Taken together, by analyzing data from placenta previa in the last 4 years in our center, independent risk factors for severe postpartum hemorrhage in placenta previa were established and were used in our model. Based on clinical information, the model reduced subjective dependence on clinical experience and had predictive accuracy, and hence could be clinically applicably. However, our predictive model needs to be validated in other clinical institutions. Meanwhile, we will prospectively collect additional clinical patient data to supplement our prediction model to enhance its accuracy. We believe our model will help surgeons prepare and reduce severe bleeding and mortality in pregnant women with placenta previa.

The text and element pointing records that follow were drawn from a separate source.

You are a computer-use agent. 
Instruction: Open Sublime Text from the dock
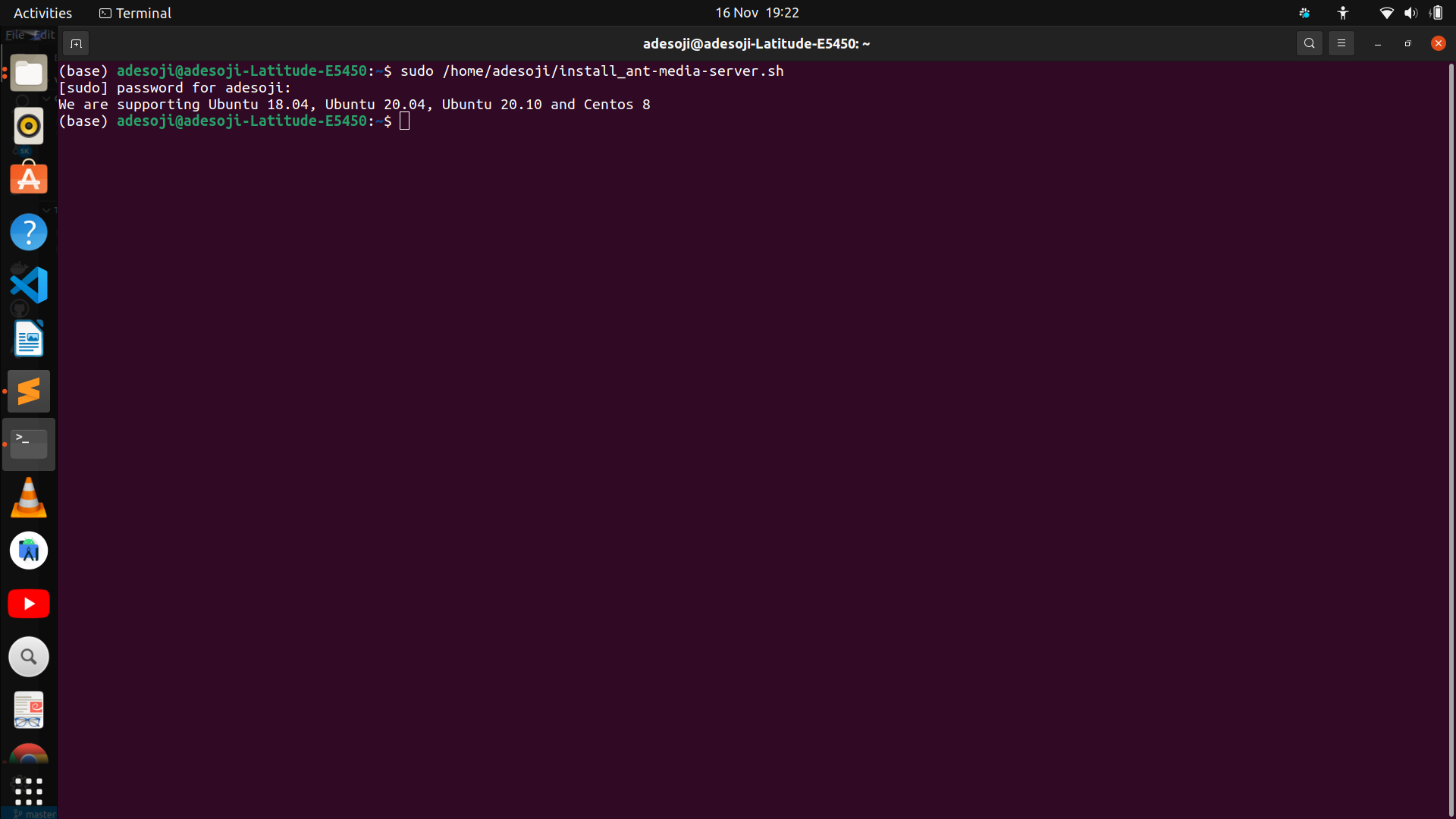pos(28,391)
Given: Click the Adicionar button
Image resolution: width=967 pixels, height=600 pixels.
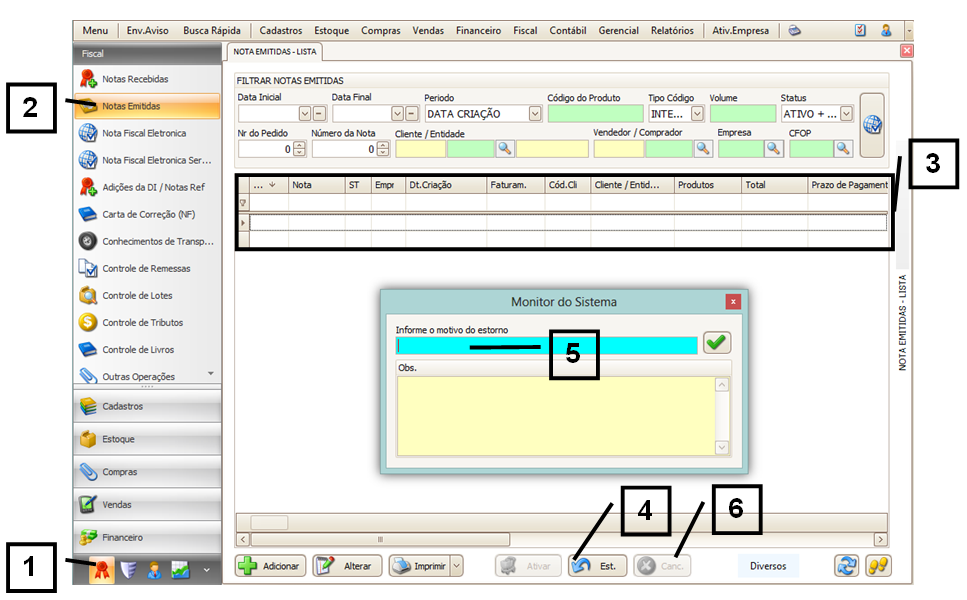Looking at the screenshot, I should [x=270, y=566].
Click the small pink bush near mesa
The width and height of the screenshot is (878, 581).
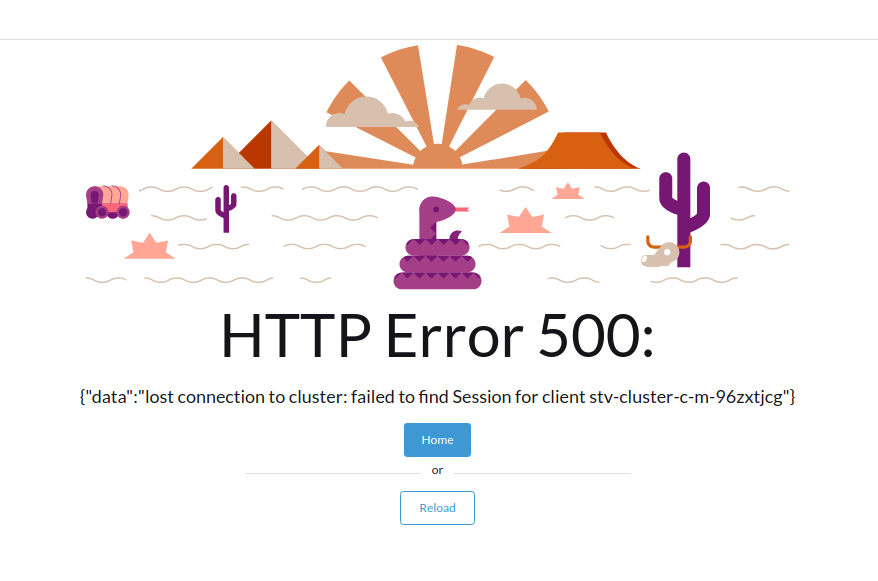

Funding: This study was supported by Social People’s Livelihood Scientific and Technological Innovation Special Project (No. cstc2015shmszx120065).
Conflicts of Interest: The authors have no conflicts of interest to declare.
Ethical Statement: The authors are accountable for all aspects of the work in ensuring that questions related to the accuracy or integrity of any part of the work are appropriately investigated and resolved. The study was supported by grants from the Chongqing Science and Technology Commission (CSTC2015SHMSZX120065) and approved by the Ethics Committee of The First Affiliated Hospital of the Army Medical University (2007-11).